Copyright Statement: This is an open access article licensed under a Creative Commons Attribution 4.0 International License, which permits unrestricted use, distribution, and reproduction in any medium, even commercially as long as the original work is properly cited.
Digital Object Identifier (DOI) : 10.14569/IJACSA.2013.041122
Article Published in International Journal of Advanced Computer Science and Applications(IJACSA), Volume 4 Issue 11, 2013.

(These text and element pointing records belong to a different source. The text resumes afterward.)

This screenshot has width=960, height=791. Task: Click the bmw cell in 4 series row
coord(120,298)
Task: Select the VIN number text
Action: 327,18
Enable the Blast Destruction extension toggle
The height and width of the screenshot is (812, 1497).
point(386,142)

Abstract: Inverted Indexing is an efficient, standard data structure, most suited for search operation over an exhaustive set of data. The huge set of data is mostly unstructured and does not fit into traditional database categories. Large scale processing of such data needs a distributed framework such as Hadoop where computational resources could easily be shared and accessed. An implementation of a search engine in Hadoop over millions of Wikipedia documents using an inverted index data structure would be carried out for making search operation more accomplished. Inverted index data structure is used for mapping a word in a file or set of files to their corresponding locations. A hash table is used in this data structure which stores each word as index and their corresponding locations as its values thereby providing easy lookup and retrieval of data making it suitable for search operations.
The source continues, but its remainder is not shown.